This notebook will be used for the capstone project.

In [1]:
import pandas as pd
import numpy as np

print("Hello Capstone Project Course!")

Hello Capstone Project Course!


# Segmenting and Clustering Neighbourhoods in Toronto

In [2]:
# returns a list of dataframes
data_orig = pd.read_html("http://en.wikipedia.org/wiki/List_of_postal_codes_of_Canada:_M")#, attrs = {'id': 'table'})

# get the table
data_orig = data_orig[0]
data_orig.head(12)
☆ ☆ ☆ ☆ ☆
Short problem A -> How many lines of the entries below contain the string "table"? Reply with the number only.

Task input ->
☆ ☆ ☆ ☆ ☆
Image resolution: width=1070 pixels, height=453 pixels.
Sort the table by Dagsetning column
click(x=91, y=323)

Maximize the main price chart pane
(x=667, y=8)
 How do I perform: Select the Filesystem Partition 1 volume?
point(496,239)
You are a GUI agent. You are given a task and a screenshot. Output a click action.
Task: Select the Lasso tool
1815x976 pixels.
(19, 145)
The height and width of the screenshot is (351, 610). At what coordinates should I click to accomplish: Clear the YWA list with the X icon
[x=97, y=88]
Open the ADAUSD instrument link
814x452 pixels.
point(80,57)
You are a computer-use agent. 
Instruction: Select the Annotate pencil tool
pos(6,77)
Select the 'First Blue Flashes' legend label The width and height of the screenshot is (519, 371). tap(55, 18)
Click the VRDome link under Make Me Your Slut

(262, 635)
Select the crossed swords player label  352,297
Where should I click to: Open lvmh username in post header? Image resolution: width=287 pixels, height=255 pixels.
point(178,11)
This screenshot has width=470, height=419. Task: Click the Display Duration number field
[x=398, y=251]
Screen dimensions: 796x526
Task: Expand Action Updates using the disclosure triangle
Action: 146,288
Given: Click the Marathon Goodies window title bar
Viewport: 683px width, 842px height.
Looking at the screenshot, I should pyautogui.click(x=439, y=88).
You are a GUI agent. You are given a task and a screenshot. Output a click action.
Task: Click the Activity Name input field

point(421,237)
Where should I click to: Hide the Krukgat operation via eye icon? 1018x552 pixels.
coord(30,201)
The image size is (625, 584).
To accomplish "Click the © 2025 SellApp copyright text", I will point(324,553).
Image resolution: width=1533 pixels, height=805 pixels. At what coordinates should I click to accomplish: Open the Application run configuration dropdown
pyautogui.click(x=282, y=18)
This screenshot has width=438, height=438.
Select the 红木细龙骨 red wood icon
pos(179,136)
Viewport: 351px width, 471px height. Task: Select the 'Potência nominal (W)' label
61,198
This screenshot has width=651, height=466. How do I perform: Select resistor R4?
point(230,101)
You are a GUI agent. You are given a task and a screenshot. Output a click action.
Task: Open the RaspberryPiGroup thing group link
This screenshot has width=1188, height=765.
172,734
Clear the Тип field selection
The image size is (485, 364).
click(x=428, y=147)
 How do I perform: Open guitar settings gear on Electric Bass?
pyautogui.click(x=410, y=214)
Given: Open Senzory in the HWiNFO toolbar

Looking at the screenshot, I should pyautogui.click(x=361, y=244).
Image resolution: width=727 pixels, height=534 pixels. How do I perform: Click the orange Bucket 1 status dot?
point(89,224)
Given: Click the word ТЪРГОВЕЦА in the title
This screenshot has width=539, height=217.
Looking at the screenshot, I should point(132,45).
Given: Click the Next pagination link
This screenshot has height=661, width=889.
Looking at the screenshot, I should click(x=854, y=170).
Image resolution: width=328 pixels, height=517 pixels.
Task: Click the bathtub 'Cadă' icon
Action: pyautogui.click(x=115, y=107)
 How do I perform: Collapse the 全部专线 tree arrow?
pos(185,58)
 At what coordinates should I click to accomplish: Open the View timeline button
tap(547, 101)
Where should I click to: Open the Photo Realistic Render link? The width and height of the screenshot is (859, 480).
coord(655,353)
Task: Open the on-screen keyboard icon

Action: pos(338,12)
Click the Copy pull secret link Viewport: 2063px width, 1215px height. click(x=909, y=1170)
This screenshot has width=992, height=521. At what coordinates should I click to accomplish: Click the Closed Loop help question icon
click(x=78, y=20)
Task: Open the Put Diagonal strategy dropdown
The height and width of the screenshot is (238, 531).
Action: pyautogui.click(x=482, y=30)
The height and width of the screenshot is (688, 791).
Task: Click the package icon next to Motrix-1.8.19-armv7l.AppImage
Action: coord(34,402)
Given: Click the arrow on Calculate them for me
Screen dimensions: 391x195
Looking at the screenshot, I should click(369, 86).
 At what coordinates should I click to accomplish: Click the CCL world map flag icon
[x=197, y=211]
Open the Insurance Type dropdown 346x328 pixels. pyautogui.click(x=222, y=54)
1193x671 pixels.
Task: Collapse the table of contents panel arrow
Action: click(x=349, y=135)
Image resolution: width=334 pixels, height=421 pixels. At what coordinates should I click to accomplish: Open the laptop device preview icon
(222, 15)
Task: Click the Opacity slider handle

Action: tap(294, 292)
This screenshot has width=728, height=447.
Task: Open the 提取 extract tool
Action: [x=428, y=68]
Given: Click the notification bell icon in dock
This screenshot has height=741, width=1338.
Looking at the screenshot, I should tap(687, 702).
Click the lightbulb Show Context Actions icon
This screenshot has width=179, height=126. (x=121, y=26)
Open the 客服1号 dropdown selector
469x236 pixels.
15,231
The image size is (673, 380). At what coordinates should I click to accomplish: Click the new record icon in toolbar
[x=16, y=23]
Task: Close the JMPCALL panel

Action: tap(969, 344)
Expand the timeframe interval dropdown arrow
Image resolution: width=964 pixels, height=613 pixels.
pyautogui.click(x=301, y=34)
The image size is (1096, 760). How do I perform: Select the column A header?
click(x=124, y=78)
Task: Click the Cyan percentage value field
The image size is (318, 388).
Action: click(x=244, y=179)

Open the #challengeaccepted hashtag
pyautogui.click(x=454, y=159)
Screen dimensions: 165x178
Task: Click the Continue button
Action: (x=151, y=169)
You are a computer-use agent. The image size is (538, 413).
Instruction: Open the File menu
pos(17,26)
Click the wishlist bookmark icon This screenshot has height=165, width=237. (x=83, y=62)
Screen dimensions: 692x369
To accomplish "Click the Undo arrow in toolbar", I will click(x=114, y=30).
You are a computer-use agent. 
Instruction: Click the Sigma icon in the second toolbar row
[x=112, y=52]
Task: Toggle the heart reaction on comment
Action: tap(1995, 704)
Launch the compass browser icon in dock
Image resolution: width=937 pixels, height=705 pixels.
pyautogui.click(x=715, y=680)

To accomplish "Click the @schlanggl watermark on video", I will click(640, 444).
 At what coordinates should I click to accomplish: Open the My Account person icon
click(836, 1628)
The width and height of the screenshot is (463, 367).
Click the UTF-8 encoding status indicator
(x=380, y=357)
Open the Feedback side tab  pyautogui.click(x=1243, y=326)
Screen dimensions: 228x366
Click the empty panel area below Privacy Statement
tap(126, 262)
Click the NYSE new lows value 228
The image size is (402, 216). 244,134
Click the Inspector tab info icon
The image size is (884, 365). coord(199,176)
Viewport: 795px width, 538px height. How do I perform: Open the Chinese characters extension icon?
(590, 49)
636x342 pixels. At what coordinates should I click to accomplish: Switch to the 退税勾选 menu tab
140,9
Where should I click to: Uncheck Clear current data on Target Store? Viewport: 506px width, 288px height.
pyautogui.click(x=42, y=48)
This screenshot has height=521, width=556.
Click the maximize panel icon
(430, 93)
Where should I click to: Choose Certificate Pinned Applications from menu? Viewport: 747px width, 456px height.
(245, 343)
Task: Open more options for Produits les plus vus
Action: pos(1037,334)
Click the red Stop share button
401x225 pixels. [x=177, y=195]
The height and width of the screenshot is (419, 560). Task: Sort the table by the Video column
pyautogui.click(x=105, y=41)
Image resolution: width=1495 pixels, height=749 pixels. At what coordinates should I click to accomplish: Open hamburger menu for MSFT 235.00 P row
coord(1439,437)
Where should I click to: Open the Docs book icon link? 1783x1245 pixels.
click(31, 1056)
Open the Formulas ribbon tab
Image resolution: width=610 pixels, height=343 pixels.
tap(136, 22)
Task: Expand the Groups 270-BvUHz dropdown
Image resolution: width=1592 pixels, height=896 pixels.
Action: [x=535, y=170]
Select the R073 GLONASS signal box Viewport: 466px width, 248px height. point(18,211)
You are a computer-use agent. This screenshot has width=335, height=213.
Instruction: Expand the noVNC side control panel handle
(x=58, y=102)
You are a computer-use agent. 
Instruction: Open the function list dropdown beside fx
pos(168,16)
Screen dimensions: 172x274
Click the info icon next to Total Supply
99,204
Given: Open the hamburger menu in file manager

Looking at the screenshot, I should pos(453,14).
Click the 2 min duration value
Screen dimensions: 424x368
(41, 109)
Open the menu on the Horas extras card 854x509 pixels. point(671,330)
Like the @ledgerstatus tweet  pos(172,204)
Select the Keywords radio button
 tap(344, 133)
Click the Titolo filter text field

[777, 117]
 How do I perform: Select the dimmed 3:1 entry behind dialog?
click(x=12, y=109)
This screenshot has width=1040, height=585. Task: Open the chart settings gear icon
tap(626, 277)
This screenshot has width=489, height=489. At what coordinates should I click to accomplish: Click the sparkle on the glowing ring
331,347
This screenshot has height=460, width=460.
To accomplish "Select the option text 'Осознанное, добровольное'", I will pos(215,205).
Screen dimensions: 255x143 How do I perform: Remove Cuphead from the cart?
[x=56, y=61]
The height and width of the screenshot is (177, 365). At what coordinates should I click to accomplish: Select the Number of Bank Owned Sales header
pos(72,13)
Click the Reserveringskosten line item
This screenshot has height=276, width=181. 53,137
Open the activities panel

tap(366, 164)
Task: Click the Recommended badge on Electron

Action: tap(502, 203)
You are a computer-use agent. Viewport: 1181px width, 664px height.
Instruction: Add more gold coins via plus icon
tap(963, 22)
☆ ☆ ☆ ☆ ☆
Short problem B ->
Answer these questions about the notebook excerpt above:
(i) What message does the print statement display?
(ii) Which two libraries are imported, and under which aliases?
(iii) How many rows does the final line ask to show?

Exercise solution A -> 3

Exercise solution B ->
(i) Hello Capstone Project Course!
(ii) pandas as pd and numpy as np
(iii) 12